Anders dan de raadsvrouw heeft betoogd, vereist de wet niet dat er voor de kwalificatie (poging tot) diefstal met geweld sprake moet zijn van ernstig geweld of van letsel bij het slachtoffer. Aangeefster [aangeefster 1] heeft verklaard dat zij door de mannen aan haar deur, onder wie dus de verdachte, naar binnen is geduwd. Mevrouw [aangeefster 1] was destijds 92 jaar oud. Een duw is, zeker bij een persoon op leeftijd die kwetsbaar slachtoffer is, naar het oordeel van de rechtbank voldoende voor bewezenverklaring van de geweldscomponent.
Feit 2
De rechtbank komt op grond van de inhoud van de bewijsmiddelen, in onderlinge samenhang bezien, tot het oordeel dat feit 2 wettig en overtuigend bewezen is.
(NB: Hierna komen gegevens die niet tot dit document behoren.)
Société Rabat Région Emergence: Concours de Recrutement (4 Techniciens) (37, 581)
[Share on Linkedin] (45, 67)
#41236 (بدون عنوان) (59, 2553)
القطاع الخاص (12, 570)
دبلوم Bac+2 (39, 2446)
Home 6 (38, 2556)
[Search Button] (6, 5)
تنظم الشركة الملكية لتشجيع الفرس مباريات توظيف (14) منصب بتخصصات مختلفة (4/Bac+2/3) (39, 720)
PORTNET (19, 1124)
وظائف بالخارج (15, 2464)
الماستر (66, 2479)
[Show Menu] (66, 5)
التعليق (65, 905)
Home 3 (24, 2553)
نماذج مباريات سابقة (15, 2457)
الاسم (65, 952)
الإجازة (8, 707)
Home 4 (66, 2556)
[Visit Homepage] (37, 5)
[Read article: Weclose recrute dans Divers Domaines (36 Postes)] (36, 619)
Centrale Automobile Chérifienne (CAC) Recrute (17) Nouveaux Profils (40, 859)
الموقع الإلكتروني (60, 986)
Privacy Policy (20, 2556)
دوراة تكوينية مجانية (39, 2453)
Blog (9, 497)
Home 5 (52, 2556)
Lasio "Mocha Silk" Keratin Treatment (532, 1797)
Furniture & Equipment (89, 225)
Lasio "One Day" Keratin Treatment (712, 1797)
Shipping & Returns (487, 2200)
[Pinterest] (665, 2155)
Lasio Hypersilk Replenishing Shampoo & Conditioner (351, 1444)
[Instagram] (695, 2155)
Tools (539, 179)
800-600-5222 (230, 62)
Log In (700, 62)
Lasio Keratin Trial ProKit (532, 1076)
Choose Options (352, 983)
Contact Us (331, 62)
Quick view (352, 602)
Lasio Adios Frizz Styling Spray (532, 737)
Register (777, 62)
Naar het oordeel van de rechtbank had de verdachte bij feit 2 opzet op het wegnemen van goederen. Uit de aangifte van mevrouw [aangeefster 2] volgt dat de verdachte samen met een andere man heeft aangebeld bij het slachtoffer, dat zij hebben gezegd dat zij van de politie waren, dat zij een valse politielegitimatie hebben getoond en dat zij gezegd hebben dat zij op zoek waren naar iemand die op het dak van de garage had gelopen. Naar zijn uiterlijke verschijningsvorm is het aannemen van die valse hoedanigheid en het bezigen van die smoes gericht op het wegnemen van goederen. Bij dat oordeel betrekt de rechtbank het feit dat het de verdachte en zijn mededader bij feit 4 door een soortgelijke handelwijze daadwerkelijk is gelukt om binnen te komen en voorwerpen te stelen. Aan het voornemen van de verdachte en zijn mededader is ook een begin van uitvoering gegeven. Er is dus sprake van een strafbare poging.
Feiten 3 tot en met 6
De rechtbank komt op grond van de inhoud van de bewijsmiddelen, in onderlinge samenhang bezien, tot het oordeel dat de feiten 3 tot en met 6 wettig en overtuigend bewezen zijn.
3.4.
De bewezenverklaring
De rechtbank is van oordeel dat de ten laste gelegde feiten wettig en overtuigend zijn bewezen.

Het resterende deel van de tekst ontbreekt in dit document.